Tasks for this exercise>
1. In the article about the psychiatrist's arrest, why did Belfar say Lohan's family doctor had turned her into a drug addict?
2. In the article about the psychiatrist's arrest, can you write out the passage between "In an earlier" and "mentioning the celeb.", inclusive?
Excerpted passage below:
Metro

Psychiatrist who accused Lohan doc of turning her into addict busted for selling oxy for cash

Physician, heal thy self!

A Gramercy Park psychiatrist who went on TV and accused Lindsay Lohan’s doctor of turning her into a pill-popping drug addict was busted today — for allegedly selling oxycodone prescriptions for cash.

William Belfar, who was nabbed by the feds in an FBI undercover sting, discussed the perils of overusing prescription drugs while appearing as a talking head in a May segment with KOB-4 News in New Mexico.

He called Lohan “the poster child” for overusing prescription drugs, adding that Rush Limbaugh and Macaulay Culkin are also among the A-list abusers.

“Her family doctor prescribed [oxycodone] to [Lohan] and essentially turned her into a drug addict,” he had told KOB-4 News. He did not name the doctor and described oxycodone as a “pill form of heroin.”

In an earlier TV interview in February, the shrink talked about “a celebrity” who became addicted to oxycodone, the complaint says without mentioning the celeb.

He said the pills were “given to her by her drug dealer. And in this particular situation, her drug dealer was her family doctor”

He then told the TV audience: “I have a very important question … is your doctor turning you into a drug addict?”
End of Excerpted passage.
Data excerpt below:
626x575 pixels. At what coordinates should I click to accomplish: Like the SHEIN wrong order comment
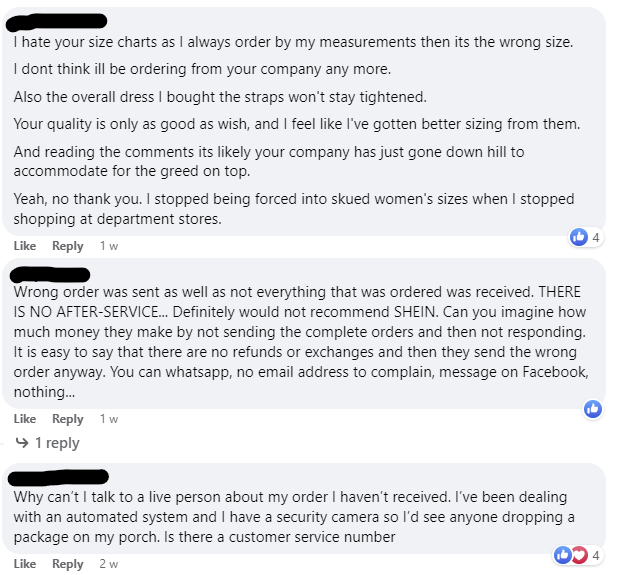(x=24, y=419)
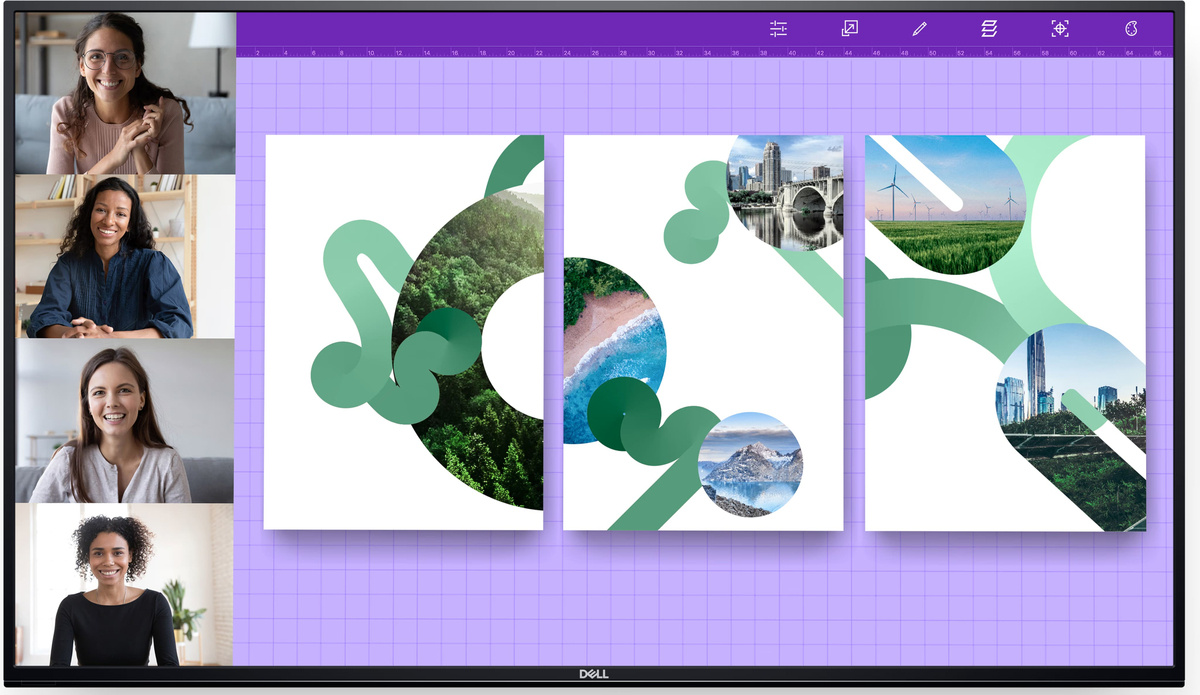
End of Data excerpt.
Exercise answers>
1. Belfar said the family doctor had prescribed oxycodone to Lohan, which he said essentially turned her into a drug addict. He called oxycodone a "pill form of heroin."

2.
In an earlier TV interview in February, the shrink talked about “a celebrity” who became addicted to oxycodone, the complaint says without mentioning the celeb.